The museum has activities for the promotion of natural history and science awareness, with space for artistic exhibitions, conferences, debates, workshops and courses.

History

Its recent public designation, "MUHNAC - National Museum of Natural History and Science", was created in October 2011. This incorporated the former National Museum of Natural History and the University of Lisbon Science Museum, integrating their collections, the historical buildings of the Polytechnic School, the Lisbon Botanical Gardens and, since July 2012, the Lisbon Astronomical Observatory :

The history of natural history collections in Lisbon began in the Royal Natural Cabinet and Botanical Garden, created in the second half of the eighteenth century, in Ajuda (western Lisbon). It was then housed for a short period in the Royal Academy of Sciences and transferred to the Polytechnic School in 1858, with the denomination of National Museum of Lisbon (1861) and under the administration of the Polytechnic School.
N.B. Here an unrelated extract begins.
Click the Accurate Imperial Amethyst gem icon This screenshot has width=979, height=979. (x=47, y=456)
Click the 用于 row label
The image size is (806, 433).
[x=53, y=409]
The second Botanic Gardens of Lisbon, in the grounds of the Polytechnic School officially opened in 1878.

In 1911, with the creation of the University of Lisbon, the Museum was annexed to the Faculty of Sciences.

In March 1978 a devastating fire destroyed part of the building of the former Polytechnic School, most of the zoology collection and part of the geology collection. The Faculty of Sciences would eventually move to its current premises in Campo Grande.

The Science Museum of the University of Lisbon was created in May 1985, sharing the building with the National Museum of Natural History.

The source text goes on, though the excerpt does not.